Below is the third section (of Part II) of a four-section essay by Hans-Peter Raddatz about the EU, the Mediterranean Union, the Islamization of the West, and the deliberate engineering of the “Arab Spring” by the global elites to serve their own long-term goals. Previously: Section 1, Section 2. For the links to Part I, see the archive list at the bottom of this post.
This essay was originally published at Die Neue Ordnung in pdf form, and was kindly translated from the German by Rembrandt Clancy, who has also provided the reader with extensive notes.

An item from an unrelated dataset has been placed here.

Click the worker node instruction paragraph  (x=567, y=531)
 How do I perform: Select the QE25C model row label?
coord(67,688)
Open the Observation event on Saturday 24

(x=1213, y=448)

Islamic Seasons and “Democratic” Global Policy
Part II: Fall and Winter in the Cycle of Radical Culture
Section 3
by Hans-Peter Raddatz
Translator’s Introduction
Dr. Raddatz uses references which may be unfamiliar to some. Therefore there are reference notes. These are of two types: translator’s notes and endnotes:
1) | Translator’s Notes: An asterisk (*) following a word or concept in the text indicates the presence of a “Translator’s Note” immediately below. These provide immediate clarification for concepts or expressions which may be unfamiliar to some, or even most readers. |
2) | Endnotes: Numbers in superscript following a term or a concept in the text indicate endnotes for readers who wish more detail grounded in original sources. |
The point of Dr. Raddatz’ discussion of figures such as Kant and Derrida in the last section is that they trace the trajectory and help to form the radical ethos which we experience today. In Section 2 of this paper, “Radical Philosophy and Evil”, Dr. Raddatz introduced a trend of the Enlightenment which increasingly distances itself from reason (Logos) and moves toward its opposite, hylocentrism (matter), which in the social sphere becomes a narrowing of consciousness manifest in the form of reflex functionality replacing reflection or thought. The main representative of this trend is Immanuel Kant who introduced his Categorical Imperative and the philosophy of ‘radical evil’. The former is initially a maxim, an ethical principal, generated by each individual from an internal, pre-existing tendency called a disposition (Gesinnung). If the individual can accept the maxim without contradicting the golden rule, for example, then he should ‘will’ that it become the external universal law. The vagueness of the ‘disposition’ disposes it to co-optation by elites who then formulate the moral law themselves: the disposition “…solidifies … into an inner principle and creates structures of directed thinking and behaviour.” Radical evil, for its part, is embedded in human nature, since Kant’s “moral autonomy” requires that no external metaphysical entities exist, resulting in its independence from the Judeo-Christian tradition. Therefore morality comes down to the binary choice between good and evil dispositions, for nothing exists in between the two. To the elites, who take charge of the choice of maxims, “the Kantian system offers its most important imperative, according to which no maxim should contradict the moral law”. There is no alternative.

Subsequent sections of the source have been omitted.